# [SOURCE RECORDS]
*** Begin section ***

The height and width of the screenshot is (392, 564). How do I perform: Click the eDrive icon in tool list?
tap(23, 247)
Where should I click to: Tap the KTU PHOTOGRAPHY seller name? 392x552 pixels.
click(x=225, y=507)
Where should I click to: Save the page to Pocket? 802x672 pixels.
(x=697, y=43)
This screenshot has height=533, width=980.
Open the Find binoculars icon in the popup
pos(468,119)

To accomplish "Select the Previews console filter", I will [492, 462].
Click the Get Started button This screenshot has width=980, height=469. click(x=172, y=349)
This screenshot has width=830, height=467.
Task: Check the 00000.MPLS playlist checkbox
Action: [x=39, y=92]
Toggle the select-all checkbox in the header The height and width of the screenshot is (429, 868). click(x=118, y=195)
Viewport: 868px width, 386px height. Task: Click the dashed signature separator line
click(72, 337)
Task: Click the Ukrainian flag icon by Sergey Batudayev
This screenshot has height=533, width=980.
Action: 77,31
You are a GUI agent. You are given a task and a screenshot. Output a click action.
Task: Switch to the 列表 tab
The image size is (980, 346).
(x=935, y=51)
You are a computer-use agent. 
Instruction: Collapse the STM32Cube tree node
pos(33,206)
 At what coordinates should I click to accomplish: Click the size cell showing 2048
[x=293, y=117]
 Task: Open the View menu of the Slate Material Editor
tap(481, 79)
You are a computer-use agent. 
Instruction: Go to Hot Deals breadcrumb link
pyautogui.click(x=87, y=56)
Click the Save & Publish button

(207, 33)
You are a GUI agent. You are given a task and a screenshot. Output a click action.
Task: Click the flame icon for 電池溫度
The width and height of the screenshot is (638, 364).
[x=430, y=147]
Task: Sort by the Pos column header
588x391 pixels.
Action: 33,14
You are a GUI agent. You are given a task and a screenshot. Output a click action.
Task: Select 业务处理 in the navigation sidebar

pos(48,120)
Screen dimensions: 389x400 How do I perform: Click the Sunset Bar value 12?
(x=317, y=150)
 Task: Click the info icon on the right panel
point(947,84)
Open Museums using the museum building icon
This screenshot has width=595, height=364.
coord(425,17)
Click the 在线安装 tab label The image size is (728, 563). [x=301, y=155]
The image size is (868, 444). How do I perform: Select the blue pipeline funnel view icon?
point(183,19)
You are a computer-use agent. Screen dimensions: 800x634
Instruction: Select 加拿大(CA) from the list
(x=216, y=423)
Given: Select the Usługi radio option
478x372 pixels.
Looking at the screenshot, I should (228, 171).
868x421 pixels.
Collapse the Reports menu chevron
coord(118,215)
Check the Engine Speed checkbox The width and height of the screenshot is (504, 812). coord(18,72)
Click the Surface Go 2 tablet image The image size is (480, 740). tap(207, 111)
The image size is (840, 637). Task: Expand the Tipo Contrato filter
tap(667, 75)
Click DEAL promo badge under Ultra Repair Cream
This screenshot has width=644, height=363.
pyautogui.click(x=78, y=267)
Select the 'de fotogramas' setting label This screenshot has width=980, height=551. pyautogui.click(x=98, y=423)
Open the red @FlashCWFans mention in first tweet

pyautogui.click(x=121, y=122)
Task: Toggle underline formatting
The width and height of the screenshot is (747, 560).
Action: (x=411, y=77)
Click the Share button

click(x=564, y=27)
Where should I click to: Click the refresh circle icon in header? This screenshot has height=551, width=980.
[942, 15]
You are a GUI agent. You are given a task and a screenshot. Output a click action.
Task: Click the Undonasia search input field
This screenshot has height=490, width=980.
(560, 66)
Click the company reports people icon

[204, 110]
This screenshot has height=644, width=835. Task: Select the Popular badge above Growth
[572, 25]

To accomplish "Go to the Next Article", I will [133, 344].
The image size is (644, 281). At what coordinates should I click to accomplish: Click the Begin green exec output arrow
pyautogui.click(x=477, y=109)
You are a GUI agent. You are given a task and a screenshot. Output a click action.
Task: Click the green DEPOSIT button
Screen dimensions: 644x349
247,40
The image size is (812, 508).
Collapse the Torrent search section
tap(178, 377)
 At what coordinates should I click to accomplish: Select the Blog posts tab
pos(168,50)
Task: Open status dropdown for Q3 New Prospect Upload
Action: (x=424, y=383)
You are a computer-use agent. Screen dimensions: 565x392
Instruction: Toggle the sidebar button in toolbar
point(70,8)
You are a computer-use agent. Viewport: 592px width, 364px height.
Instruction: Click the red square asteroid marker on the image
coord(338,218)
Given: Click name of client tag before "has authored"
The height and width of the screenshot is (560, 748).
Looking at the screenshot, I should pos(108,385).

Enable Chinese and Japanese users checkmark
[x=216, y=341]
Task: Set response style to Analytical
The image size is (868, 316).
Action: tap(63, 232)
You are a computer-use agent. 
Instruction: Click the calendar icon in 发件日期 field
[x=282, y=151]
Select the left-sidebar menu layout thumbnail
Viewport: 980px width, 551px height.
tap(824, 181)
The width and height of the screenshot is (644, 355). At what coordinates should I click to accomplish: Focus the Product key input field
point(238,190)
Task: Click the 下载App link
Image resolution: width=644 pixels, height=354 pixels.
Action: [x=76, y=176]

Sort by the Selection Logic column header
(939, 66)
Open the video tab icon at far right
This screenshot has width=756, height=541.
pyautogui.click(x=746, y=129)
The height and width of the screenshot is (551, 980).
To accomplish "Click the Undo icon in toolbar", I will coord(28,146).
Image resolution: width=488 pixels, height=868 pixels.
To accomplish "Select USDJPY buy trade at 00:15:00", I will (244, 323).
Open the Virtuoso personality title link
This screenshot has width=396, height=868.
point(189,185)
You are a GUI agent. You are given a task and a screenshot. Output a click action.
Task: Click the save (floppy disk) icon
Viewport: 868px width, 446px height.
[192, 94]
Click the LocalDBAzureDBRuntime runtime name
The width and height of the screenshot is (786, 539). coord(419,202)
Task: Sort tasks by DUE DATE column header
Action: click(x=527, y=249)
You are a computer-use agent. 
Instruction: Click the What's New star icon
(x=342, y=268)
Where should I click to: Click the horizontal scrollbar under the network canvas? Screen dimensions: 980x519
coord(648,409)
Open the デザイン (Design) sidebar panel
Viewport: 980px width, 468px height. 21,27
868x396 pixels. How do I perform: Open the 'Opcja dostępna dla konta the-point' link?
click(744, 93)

*** End section ***

# [EXERCISE GOAL]
All lines in the material are to be returned exactly.

# [FINISHED EXERCISE]
The height and width of the screenshot is (392, 564). How do I perform: Click the eDrive icon in tool list?
tap(23, 247)
Where should I click to: Tap the KTU PHOTOGRAPHY seller name? 392x552 pixels.
click(x=225, y=507)
Where should I click to: Save the page to Pocket? 802x672 pixels.
(x=697, y=43)
This screenshot has height=533, width=980.
Open the Find binoculars icon in the popup
pos(468,119)

To accomplish "Select the Previews console filter", I will [492, 462].
Click the Get Started button This screenshot has width=980, height=469. click(x=172, y=349)
This screenshot has width=830, height=467.
Task: Check the 00000.MPLS playlist checkbox
Action: [x=39, y=92]
Toggle the select-all checkbox in the header The height and width of the screenshot is (429, 868). click(x=118, y=195)
Viewport: 868px width, 386px height. Task: Click the dashed signature separator line
click(72, 337)
Task: Click the Ukrainian flag icon by Sergey Batudayev
This screenshot has height=533, width=980.
Action: 77,31
You are a GUI agent. You are given a task and a screenshot. Output a click action.
Task: Switch to the 列表 tab
The image size is (980, 346).
(x=935, y=51)
You are a computer-use agent. 
Instruction: Collapse the STM32Cube tree node
pos(33,206)
 At what coordinates should I click to accomplish: Click the size cell showing 2048
[x=293, y=117]
 Task: Open the View menu of the Slate Material Editor
tap(481, 79)
You are a computer-use agent. 
Instruction: Go to Hot Deals breadcrumb link
pyautogui.click(x=87, y=56)
Click the Save & Publish button

(207, 33)
You are a GUI agent. You are given a task and a screenshot. Output a click action.
Task: Click the flame icon for 電池溫度
The width and height of the screenshot is (638, 364).
[x=430, y=147]
Task: Sort by the Pos column header
588x391 pixels.
Action: 33,14
You are a GUI agent. You are given a task and a screenshot. Output a click action.
Task: Select 业务处理 in the navigation sidebar

pos(48,120)
Screen dimensions: 389x400 How do I perform: Click the Sunset Bar value 12?
(x=317, y=150)
 Task: Click the info icon on the right panel
point(947,84)
Open Museums using the museum building icon
This screenshot has width=595, height=364.
coord(425,17)
Click the 在线安装 tab label The image size is (728, 563). [x=301, y=155]
The image size is (868, 444). How do I perform: Select the blue pipeline funnel view icon?
point(183,19)
You are a computer-use agent. Screen dimensions: 800x634
Instruction: Select 加拿大(CA) from the list
(x=216, y=423)
Given: Select the Usługi radio option
478x372 pixels.
Looking at the screenshot, I should (228, 171).
868x421 pixels.
Collapse the Reports menu chevron
coord(118,215)
Check the Engine Speed checkbox The width and height of the screenshot is (504, 812). coord(18,72)
Click the Surface Go 2 tablet image The image size is (480, 740). tap(207, 111)
The image size is (840, 637). Task: Expand the Tipo Contrato filter
tap(667, 75)
Click DEAL promo badge under Ultra Repair Cream
This screenshot has width=644, height=363.
pyautogui.click(x=78, y=267)
Select the 'de fotogramas' setting label This screenshot has width=980, height=551. pyautogui.click(x=98, y=423)
Open the red @FlashCWFans mention in first tweet

pyautogui.click(x=121, y=122)
Task: Toggle underline formatting
The width and height of the screenshot is (747, 560).
Action: (x=411, y=77)
Click the Share button

click(x=564, y=27)
Where should I click to: Click the refresh circle icon in header? This screenshot has height=551, width=980.
[942, 15]
You are a GUI agent. You are given a task and a screenshot. Output a click action.
Task: Click the Undonasia search input field
This screenshot has height=490, width=980.
(560, 66)
Click the company reports people icon

[204, 110]
This screenshot has height=644, width=835. Task: Select the Popular badge above Growth
[572, 25]

To accomplish "Go to the Next Article", I will [133, 344].
The image size is (644, 281). At what coordinates should I click to accomplish: Click the Begin green exec output arrow
pyautogui.click(x=477, y=109)
You are a GUI agent. You are given a task and a screenshot. Output a click action.
Task: Click the green DEPOSIT button
Screen dimensions: 644x349
247,40
The image size is (812, 508).
Collapse the Torrent search section
tap(178, 377)
 At what coordinates should I click to accomplish: Select the Blog posts tab
pos(168,50)
Task: Open status dropdown for Q3 New Prospect Upload
Action: (x=424, y=383)
You are a computer-use agent. Screen dimensions: 565x392
Instruction: Toggle the sidebar button in toolbar
point(70,8)
You are a computer-use agent. Viewport: 592px width, 364px height.
Instruction: Click the red square asteroid marker on the image
coord(338,218)
Given: Click name of client tag before "has authored"
The height and width of the screenshot is (560, 748).
Looking at the screenshot, I should pos(108,385).

Enable Chinese and Japanese users checkmark
[x=216, y=341]
Task: Set response style to Analytical
The image size is (868, 316).
Action: tap(63, 232)
You are a computer-use agent. 
Instruction: Click the calendar icon in 发件日期 field
[x=282, y=151]
Select the left-sidebar menu layout thumbnail
Viewport: 980px width, 551px height.
tap(824, 181)
The width and height of the screenshot is (644, 355). At what coordinates should I click to accomplish: Focus the Product key input field
point(238,190)
Task: Click the 下载App link
Image resolution: width=644 pixels, height=354 pixels.
Action: [x=76, y=176]

Sort by the Selection Logic column header
(939, 66)
Open the video tab icon at far right
This screenshot has width=756, height=541.
pyautogui.click(x=746, y=129)
The height and width of the screenshot is (551, 980).
To accomplish "Click the Undo icon in toolbar", I will coord(28,146).
Image resolution: width=488 pixels, height=868 pixels.
To accomplish "Select USDJPY buy trade at 00:15:00", I will (244, 323).
Open the Virtuoso personality title link
This screenshot has width=396, height=868.
point(189,185)
You are a GUI agent. You are given a task and a screenshot. Output a click action.
Task: Click the save (floppy disk) icon
Viewport: 868px width, 446px height.
[192, 94]
Click the LocalDBAzureDBRuntime runtime name
The width and height of the screenshot is (786, 539). coord(419,202)
Task: Sort tasks by DUE DATE column header
Action: click(x=527, y=249)
You are a computer-use agent. 
Instruction: Click the What's New star icon
(x=342, y=268)
Where should I click to: Click the horizontal scrollbar under the network canvas? Screen dimensions: 980x519
coord(648,409)
Open the デザイン (Design) sidebar panel
Viewport: 980px width, 468px height. 21,27
868x396 pixels. How do I perform: Open the 'Opcja dostępna dla konta the-point' link?
click(744, 93)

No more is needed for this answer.